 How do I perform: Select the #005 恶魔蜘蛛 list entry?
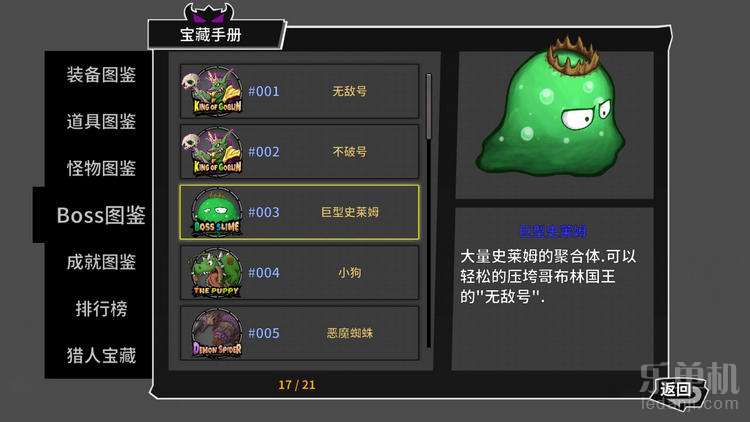point(299,333)
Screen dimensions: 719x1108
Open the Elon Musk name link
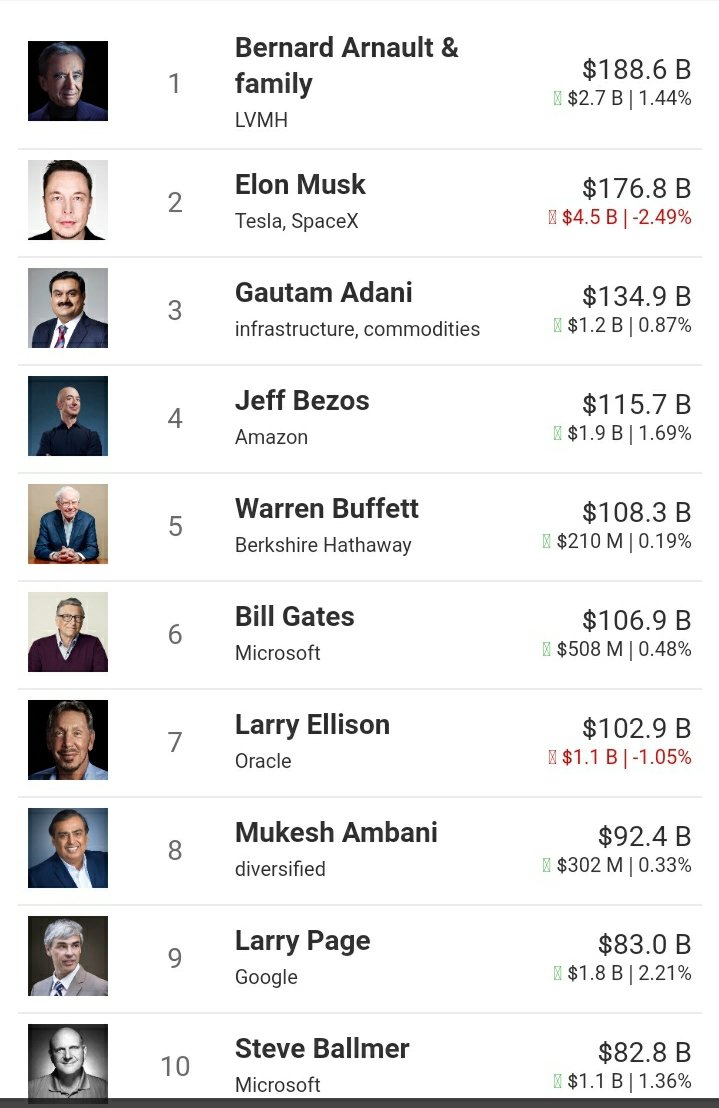(300, 185)
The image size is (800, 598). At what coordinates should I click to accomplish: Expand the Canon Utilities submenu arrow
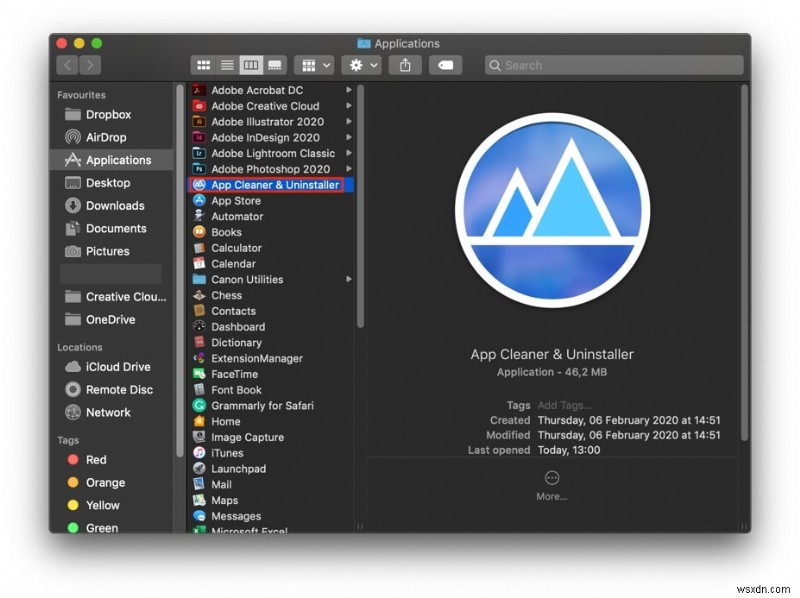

===

YOUR GOAL: Without copying any picture, write out the entries exactly.

SOLUTION:
 How do I perform: Select the #005 恶魔蜘蛛 list entry?
point(299,333)
Screen dimensions: 719x1108
Open the Elon Musk name link
(300, 185)
The image size is (800, 598). At what coordinates should I click to accomplish: Expand the Canon Utilities submenu arrow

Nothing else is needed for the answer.